Tutti sul mercato. Con la Roma, peraltro, non è poi questa novità. Sarà banale, ma è così. Anche se non vuol dire che la rosa della Roma sarà tutta cambiata, ma che nella prossima sessione estiva di mercato (che gli addetti ai lavori sanno bene come sia cominciata da un pezzo) la società giallorossa non metterà giù il telefono a nessun club intenzionato a chiedere un suo giocatore, cosa peraltro che più o meno ha quasi sempre fatto. Partendo dalla constatazione di un gruppo che in questa stagione non è mai stato tale. Ma, soprattutto dal presupposto che, se non si centrerà la qualificazione alla Champions per il sesto anno consecutivo, un obiettivo prioritario sarà quello di ridimensionare un monte ingaggi che, nell'ultimo bilancio, alla voce stipendi per staff tecnico e calciatori sommava circa 170 milioni (a fronte di un fatturato complessivo di 255).

I cedibili

Sembrerà strano, ma il primo della lista ha il nome di Edin Dzeko. Non solo perché il suo stipendio (scadenza 2020) è il più pesante di tutto il cucuzzaro, ma pure perché la società è sempre più irritata dagli atteggiamenti del centravanti bosniaco. Ultimo episodio a Ferrara. Fischio di fine primo tempo, Dzeko rientra negli spogliatoi con un diavolo per capello, litiga con un addetto della Spal, si becca un'ammonizione ma, soprattutto, nel chiuso dello spogliatoio, ha un'animata discussione con El Shaarawy che porta alla sostituzione del Faraone (e non si capisce perché francamente). Con il bosniaco, oltre al risparmio dello stipendio, si potrebbe pure ipotizzare una plusvalenza considerando che il suo costo (15 milioni) è stato praticamente ammortizzato. Non si può dire la stessa cosa con Pastore e Nzonzi, i principali buchi neri del mercato monchiano. Entrambi costati all'incirca 25 milioni e con uno stipendio (sei e mezzo lordi l'anno per tre stagioni per il francese, nove lordi per quattro anni per l'argentino) che li taglia fuori dalla stragrande maggioranza dei club eventualmente interessati al loro acquisto. La Roma si augura di scoprire eventuali estimatori soprattutto per il mercato inglese (Nzonzi) e per il calcio cinese (l'argentino). Ma l'impresa di cederli senza rimetterci al momento è un'ipotesi molto complessa.

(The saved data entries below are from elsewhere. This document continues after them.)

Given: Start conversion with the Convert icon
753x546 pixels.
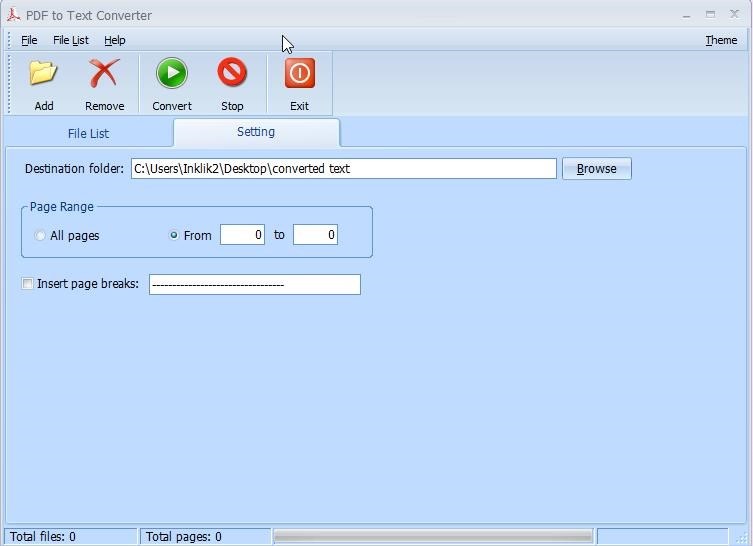Looking at the screenshot, I should click(x=171, y=74).
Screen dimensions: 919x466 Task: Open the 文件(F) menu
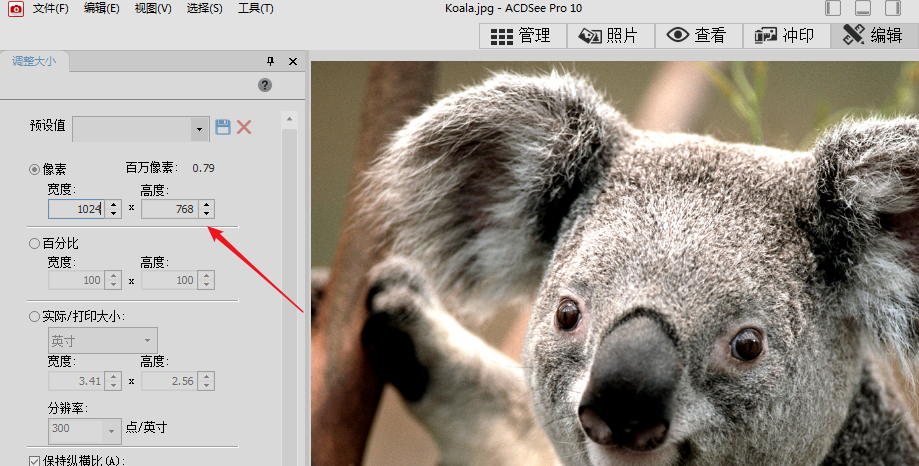coord(50,9)
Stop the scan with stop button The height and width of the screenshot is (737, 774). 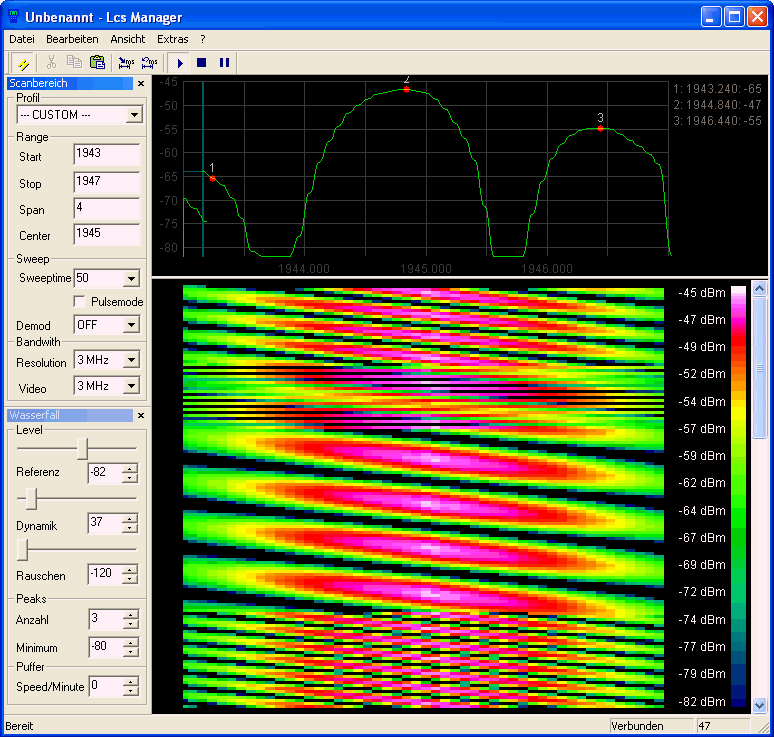coord(202,62)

Stesso discorso si può per fare per Olsen, pagato circa nove milioni (commissioni per 2,4 milioni) e certo non si può dire che il suo valore sia cresciuto in questa sua prima stagione. C'è poi il caso Karsdorp, due anni fa costato sedici milioni più bonus, una stagione in infermeria e poi in questa un ritorno in campo tra illusioni (poche) e delusioni (tante). Per non fare minusvalenze bisognerebbe venderlo intorno ai dodici milioni, se non arriva qualche club inglese, la vediamo difficile. Ci sono poi quei giocatori, Juan Jesus, Perotti, Fazio, la cui cessione non presenterebbe problemi di minusvalenze, ma che hanno uno stipendio che li taglia fuori da molti possibili acquirenti. E poi c'è la questione Kluivert, costato sedici milioni più bonus (e quattro di commissioni a quel fenomeno di Raiola). Ha appena venti anni, può rappresentare un obiettivo di mercato per diversi club, ma a certe cifre sarà comunque complesso non rimetterci. Infine ci sarebbero pure Coric e Bianda, ma per ragioni non difficili da comprendere, pensiamo sia meglio stendere un velo pietoso.

I plusvalenti

Cioè quei giocatori che potrebbero garantire quelle plusvalenze che pare siano ossigeno puro per qualsiasi società. Non è che siano molti: Manolas (clausola a 36 milioni), Lorenzo Pellegrini (clausola una trentina), Ünder e, udite udite, Marcano ma solo perché è arrivato a parametro zero. Il greco sembra quello destinato a salutare anche perché nel mercato dei difensori centrali in questo momento non è che ci sia tantissima scelta. Su Lorenzo Pellegrini c'è invece da dire che non c'è nessuna intenzione di cederlo e che il ragazzo è intenzionato a rimanere (non il suo procuratore).